В этой квартире мне придётся прожить шестнадцать долгих лет, и произойдёт много событий, прежде чем меня вышлют навсегда из Советского Союза. И опять я буду благодарен судьбе, потому что в стенах этой коммуналки произойдёт много жизненно важных событий и встреч, и я напишу множество картин, рисунков…

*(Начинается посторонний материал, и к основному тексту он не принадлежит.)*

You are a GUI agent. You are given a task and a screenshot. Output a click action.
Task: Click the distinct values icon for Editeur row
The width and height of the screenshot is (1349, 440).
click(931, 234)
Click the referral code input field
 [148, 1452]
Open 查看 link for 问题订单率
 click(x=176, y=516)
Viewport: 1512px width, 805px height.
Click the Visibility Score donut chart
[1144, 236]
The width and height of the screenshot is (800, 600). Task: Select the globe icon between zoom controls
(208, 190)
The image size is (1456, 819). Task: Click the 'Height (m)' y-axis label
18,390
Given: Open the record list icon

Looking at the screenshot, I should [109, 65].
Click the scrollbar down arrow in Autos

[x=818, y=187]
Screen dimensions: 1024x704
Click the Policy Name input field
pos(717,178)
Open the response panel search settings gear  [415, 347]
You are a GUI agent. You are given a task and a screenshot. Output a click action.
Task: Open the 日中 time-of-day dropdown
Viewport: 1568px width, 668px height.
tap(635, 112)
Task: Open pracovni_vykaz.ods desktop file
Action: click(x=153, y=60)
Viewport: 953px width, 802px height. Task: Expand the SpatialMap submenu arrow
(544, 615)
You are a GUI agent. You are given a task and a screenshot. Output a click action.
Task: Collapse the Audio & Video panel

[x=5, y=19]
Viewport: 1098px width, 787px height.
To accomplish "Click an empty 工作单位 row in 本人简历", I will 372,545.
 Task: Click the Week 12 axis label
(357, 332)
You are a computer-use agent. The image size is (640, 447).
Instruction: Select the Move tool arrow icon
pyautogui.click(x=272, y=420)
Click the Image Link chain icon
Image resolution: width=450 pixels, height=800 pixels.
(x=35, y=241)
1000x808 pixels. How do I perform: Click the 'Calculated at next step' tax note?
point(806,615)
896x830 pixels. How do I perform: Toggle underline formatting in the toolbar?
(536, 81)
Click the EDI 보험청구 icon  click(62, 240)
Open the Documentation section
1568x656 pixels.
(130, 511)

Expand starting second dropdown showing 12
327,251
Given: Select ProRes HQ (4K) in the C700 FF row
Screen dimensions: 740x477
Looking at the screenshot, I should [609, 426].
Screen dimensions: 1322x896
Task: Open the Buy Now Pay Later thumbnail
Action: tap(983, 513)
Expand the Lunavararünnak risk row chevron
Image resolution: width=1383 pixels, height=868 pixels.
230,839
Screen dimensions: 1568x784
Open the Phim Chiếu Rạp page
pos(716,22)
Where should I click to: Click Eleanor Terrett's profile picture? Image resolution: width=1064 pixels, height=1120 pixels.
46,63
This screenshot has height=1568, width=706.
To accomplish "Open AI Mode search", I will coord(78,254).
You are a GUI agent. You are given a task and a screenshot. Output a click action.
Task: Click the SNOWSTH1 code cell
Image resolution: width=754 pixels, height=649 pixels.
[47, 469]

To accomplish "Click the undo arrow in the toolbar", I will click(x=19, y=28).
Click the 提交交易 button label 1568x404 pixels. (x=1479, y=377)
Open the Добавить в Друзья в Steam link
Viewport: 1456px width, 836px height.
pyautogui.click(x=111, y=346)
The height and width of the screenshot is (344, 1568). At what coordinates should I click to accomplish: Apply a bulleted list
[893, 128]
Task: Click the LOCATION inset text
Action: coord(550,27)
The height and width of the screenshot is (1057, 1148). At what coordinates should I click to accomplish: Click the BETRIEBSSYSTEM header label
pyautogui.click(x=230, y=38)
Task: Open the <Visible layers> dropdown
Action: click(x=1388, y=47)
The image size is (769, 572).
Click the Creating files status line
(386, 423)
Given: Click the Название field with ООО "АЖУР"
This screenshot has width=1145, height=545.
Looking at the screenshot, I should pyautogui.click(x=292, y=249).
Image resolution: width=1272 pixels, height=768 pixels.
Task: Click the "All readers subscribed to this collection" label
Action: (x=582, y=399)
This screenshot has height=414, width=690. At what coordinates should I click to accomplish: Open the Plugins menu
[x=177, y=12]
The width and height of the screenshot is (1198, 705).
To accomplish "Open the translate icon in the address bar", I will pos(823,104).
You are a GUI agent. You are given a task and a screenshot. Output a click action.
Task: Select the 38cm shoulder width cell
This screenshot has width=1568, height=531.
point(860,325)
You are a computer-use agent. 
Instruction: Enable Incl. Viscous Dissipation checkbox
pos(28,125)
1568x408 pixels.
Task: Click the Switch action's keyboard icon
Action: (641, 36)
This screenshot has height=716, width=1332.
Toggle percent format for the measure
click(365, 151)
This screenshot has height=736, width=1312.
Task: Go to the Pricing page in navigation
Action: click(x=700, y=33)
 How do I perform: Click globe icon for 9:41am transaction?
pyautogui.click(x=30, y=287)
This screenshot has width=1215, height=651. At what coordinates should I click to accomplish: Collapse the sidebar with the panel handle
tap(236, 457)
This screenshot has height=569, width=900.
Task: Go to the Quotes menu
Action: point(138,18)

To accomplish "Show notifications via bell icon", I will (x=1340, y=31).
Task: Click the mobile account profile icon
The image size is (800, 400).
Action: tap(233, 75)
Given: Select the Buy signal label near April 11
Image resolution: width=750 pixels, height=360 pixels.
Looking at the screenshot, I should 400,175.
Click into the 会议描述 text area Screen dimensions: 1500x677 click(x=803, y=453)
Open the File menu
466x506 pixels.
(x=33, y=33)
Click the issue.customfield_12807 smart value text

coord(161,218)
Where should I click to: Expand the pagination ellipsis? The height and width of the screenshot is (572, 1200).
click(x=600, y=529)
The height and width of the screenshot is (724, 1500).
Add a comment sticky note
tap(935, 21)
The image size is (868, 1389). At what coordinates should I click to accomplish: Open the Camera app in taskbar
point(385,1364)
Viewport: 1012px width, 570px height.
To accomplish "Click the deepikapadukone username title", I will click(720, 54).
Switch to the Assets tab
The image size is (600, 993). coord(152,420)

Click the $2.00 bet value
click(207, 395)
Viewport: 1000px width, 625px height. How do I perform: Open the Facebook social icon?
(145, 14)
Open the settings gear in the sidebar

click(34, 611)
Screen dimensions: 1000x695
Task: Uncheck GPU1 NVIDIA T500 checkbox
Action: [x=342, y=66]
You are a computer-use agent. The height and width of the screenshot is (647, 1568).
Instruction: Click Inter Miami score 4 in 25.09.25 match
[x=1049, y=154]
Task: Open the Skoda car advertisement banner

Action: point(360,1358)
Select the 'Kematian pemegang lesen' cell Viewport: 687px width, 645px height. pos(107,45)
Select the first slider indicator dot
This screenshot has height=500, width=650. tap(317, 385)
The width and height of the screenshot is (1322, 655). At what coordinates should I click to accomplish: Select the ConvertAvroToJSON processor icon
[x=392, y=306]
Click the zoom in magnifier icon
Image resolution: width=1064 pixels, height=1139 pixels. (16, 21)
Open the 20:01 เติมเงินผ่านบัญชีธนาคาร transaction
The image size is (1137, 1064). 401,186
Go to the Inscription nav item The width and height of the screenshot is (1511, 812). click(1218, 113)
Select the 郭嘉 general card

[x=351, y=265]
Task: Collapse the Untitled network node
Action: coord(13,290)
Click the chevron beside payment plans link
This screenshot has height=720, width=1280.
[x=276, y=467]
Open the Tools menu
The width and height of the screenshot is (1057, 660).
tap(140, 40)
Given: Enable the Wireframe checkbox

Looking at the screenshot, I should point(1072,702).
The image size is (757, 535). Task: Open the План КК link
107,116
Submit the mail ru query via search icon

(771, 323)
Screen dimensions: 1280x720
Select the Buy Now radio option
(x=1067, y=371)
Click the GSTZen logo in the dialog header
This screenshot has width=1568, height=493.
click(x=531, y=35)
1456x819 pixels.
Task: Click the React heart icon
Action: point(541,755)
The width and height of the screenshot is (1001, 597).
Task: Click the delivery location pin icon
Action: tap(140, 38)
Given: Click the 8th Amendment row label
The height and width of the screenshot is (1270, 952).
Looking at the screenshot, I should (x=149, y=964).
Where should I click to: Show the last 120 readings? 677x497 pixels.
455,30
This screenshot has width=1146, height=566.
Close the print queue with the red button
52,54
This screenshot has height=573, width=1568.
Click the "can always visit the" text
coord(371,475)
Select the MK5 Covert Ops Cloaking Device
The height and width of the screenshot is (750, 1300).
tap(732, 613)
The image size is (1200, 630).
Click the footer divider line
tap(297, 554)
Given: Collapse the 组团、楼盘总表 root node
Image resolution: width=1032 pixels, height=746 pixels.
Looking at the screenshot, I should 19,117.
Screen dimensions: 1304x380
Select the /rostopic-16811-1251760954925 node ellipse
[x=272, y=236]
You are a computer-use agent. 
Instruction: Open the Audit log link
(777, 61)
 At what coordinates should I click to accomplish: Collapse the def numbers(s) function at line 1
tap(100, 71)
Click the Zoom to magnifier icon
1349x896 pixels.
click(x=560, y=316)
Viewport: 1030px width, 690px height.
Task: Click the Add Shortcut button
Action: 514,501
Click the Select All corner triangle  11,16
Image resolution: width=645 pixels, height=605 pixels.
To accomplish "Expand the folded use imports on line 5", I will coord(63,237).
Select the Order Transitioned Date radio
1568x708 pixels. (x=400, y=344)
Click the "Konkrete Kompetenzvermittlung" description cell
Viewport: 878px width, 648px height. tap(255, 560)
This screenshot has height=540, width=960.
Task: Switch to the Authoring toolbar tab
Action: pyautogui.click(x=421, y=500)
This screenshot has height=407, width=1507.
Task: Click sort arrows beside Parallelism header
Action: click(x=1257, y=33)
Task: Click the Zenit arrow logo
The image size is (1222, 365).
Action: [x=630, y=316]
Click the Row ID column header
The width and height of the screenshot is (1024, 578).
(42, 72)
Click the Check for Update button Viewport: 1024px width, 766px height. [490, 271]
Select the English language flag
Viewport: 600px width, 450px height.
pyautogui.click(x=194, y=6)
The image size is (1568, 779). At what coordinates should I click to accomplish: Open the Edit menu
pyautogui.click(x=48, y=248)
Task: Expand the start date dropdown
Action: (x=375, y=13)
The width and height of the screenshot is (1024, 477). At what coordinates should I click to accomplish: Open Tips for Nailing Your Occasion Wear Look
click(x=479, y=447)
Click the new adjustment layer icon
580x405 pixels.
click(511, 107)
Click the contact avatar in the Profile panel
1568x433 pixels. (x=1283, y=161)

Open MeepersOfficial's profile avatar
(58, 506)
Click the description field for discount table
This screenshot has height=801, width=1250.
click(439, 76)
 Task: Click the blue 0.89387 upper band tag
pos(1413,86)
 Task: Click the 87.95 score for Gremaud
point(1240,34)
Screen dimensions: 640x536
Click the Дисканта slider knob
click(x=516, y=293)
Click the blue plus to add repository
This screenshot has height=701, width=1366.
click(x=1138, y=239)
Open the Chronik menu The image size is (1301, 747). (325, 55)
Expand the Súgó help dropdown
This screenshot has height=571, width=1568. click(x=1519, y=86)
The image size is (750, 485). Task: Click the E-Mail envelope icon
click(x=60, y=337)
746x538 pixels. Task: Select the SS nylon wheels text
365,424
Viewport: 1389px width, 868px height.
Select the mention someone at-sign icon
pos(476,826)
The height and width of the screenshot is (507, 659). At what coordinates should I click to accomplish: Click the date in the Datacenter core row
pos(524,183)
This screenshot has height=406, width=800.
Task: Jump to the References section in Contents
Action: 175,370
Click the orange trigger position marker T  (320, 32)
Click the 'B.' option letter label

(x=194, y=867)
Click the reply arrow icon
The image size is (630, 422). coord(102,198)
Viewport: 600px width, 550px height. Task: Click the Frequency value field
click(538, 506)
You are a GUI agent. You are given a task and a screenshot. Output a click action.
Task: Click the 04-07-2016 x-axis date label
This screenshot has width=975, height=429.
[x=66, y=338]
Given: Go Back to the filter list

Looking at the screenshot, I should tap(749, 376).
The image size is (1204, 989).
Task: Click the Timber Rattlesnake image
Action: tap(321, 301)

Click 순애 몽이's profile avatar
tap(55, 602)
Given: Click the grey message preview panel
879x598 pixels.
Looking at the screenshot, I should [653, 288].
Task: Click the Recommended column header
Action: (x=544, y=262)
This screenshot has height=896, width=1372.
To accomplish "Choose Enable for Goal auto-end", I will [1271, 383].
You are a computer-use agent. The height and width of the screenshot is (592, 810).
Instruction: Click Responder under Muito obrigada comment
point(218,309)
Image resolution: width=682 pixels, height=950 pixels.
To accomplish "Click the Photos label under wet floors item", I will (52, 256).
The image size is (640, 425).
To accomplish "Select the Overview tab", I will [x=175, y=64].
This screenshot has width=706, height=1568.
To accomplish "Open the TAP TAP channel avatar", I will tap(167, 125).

А пока в пустые комнаты втаскиваются кровати, шкафы и стол, за которым завтра вечером семья Шемякиных будет справлять новоселье, но не мы одни, а вместе с прилетевшей тётей Женей и её сыном Сашей (Вовочка уже в Московском цирковом училище).
Наша “воронья слободка”
Новоселье
Новоселье удалось на славу. Приглашённых не было. Мать с тётей Женей к вечеру изрядно устали. Намывали полы, окна, выметали пыль и паутину, возились у плиты, готовя праздничный ужин. А отец, гордый собой, был к вечеру пьян. Соседей по квартире было немало. “На тридцать восемь комнаток всего одна уборная”, – пел в своей песне Высоцкий. Ну, комнат было поменьше, а жильцов вместе с нами было двадцать пять человек, и на всех действительно приходился один туалет. Тётя Женя пьяная и радостная: накануне наконец-то получила алименты на сыновей аж за два года, поскольку исполнительным органам удалось вытрясти из её мужа-полковника солидную по тем временам сумму, которую она спрятала в лифчике, прикрывавшем внушительных размеров грудь.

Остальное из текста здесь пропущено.